» **Exercise details**: The line containing "Click the user account profile icon" and every line after it through the end of the records: return those exactly, and nothing more.

» **Task material**:
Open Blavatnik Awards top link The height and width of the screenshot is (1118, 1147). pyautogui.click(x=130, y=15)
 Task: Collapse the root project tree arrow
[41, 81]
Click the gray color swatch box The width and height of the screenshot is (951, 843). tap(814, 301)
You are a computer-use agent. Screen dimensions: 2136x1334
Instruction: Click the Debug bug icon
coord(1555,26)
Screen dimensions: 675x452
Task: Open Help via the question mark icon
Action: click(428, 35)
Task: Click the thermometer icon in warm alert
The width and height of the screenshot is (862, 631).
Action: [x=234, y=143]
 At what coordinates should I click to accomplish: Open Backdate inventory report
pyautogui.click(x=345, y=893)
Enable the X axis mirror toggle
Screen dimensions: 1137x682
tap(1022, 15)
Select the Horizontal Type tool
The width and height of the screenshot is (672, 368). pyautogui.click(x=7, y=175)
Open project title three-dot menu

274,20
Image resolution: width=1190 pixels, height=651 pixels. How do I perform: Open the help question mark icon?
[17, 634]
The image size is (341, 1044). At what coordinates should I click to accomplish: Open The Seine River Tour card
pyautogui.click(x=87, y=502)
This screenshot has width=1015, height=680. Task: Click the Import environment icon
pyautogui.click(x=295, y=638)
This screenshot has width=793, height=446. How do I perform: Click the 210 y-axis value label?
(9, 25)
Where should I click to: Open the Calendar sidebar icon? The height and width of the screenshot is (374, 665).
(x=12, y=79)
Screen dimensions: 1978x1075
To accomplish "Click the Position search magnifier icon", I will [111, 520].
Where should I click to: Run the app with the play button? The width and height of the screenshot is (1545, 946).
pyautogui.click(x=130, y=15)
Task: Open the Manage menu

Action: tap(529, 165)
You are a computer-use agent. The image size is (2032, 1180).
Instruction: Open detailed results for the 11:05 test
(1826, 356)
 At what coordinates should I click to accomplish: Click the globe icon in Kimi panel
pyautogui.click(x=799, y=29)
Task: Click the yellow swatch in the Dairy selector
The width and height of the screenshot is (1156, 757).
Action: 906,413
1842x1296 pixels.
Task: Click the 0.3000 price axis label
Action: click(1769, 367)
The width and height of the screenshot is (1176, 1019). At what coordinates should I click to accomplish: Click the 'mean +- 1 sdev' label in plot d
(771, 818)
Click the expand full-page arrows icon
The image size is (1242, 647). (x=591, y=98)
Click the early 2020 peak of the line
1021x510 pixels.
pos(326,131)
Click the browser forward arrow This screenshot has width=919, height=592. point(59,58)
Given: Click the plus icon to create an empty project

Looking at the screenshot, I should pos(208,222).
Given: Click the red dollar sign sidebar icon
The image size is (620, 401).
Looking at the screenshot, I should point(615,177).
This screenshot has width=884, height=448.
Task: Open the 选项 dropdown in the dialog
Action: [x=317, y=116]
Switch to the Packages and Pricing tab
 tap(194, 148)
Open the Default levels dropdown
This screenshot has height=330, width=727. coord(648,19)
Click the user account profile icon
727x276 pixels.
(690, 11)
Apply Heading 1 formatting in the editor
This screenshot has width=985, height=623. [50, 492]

» **Answer space**:
Click the user account profile icon
727x276 pixels.
(690, 11)
Apply Heading 1 formatting in the editor
This screenshot has width=985, height=623. [50, 492]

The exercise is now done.